Still, the third largest political grouping in South Africa, borrowed heavily from Putin’s United Russia Party and its contempt for the media, and has sought funding from oligarchs such as Adriano Mazzotti, a confessed tobacco smuggler, seemingly immune from prosecution under the current government.

Leading a chant of “Kill the Boer” a song which has “sparked pushback in both South Africa and the United States“, most notably from South African-born billionaire Elon Musk, reignited debate about a “controversial decades-old tune that dates back to the struggle against apartheid”.

It is doubtful whether the threatening words are appropriate to peacetime and the 21st century?
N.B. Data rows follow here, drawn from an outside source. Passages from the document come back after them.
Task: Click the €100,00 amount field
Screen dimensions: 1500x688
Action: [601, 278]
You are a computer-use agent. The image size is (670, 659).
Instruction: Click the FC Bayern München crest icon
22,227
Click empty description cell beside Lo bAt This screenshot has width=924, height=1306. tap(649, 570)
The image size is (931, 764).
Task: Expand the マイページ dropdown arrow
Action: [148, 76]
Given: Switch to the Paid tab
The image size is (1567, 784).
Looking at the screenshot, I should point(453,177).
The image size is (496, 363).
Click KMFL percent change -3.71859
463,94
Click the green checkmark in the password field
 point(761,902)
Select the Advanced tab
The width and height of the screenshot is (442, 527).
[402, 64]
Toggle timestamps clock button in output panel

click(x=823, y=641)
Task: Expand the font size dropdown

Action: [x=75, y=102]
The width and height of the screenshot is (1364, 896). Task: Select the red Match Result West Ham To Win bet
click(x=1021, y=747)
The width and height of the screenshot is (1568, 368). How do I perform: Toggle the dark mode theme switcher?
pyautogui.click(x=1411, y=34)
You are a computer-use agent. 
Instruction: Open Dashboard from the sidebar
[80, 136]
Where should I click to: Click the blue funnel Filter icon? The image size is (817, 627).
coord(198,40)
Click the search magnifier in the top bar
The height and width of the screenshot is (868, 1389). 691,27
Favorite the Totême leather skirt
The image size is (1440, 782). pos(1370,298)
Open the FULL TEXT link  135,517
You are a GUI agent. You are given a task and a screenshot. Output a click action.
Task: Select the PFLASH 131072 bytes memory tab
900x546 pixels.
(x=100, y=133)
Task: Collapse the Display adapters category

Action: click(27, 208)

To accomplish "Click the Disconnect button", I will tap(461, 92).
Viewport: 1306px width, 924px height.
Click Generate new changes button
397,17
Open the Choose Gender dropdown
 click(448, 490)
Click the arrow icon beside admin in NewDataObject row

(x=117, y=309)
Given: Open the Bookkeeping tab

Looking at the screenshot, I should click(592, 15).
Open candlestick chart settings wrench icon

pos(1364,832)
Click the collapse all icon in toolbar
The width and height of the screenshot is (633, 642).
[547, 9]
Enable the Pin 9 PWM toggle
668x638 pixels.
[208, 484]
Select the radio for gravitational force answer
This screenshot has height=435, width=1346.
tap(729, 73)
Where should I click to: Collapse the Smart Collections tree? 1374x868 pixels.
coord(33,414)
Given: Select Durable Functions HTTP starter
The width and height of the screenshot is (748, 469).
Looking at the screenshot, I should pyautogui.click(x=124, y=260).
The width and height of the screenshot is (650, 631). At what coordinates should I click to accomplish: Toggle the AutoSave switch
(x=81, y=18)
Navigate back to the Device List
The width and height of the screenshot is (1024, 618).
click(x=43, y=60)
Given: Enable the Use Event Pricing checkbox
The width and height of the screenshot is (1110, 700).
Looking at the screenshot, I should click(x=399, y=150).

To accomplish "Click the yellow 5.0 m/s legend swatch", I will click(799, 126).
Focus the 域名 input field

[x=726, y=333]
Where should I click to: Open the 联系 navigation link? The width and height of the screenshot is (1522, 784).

Such criticism was however met with derision from across the spectrum of black social media, with many persons of colour, eager to normalise the equivalent of waving around the old Republic flag.

Yet Malema’s open endorsements of the violent sentiments behind the fringe song popularised by the late Peter Mokaba — which is anything but metaphorical in this context, nor even lyrical for that matter — is uncomfortably close to an outright call for civil war, and needs to be seen against his earlier statements this year, urging followers to ‘not be afraid of murdering in the name of revolution’.

Later at an amply funded black-tie shindig, sponsored by his right-wing capitalist associates (read fawning opportunists), Malema sung the praises of erstwhile and current benefactors, whilst cautioning his guests that he was ‘ruthless when it came to dissent within the ranks of his own party.’

The comments were apparently aimed at his second-in-command Floyd Shivambo.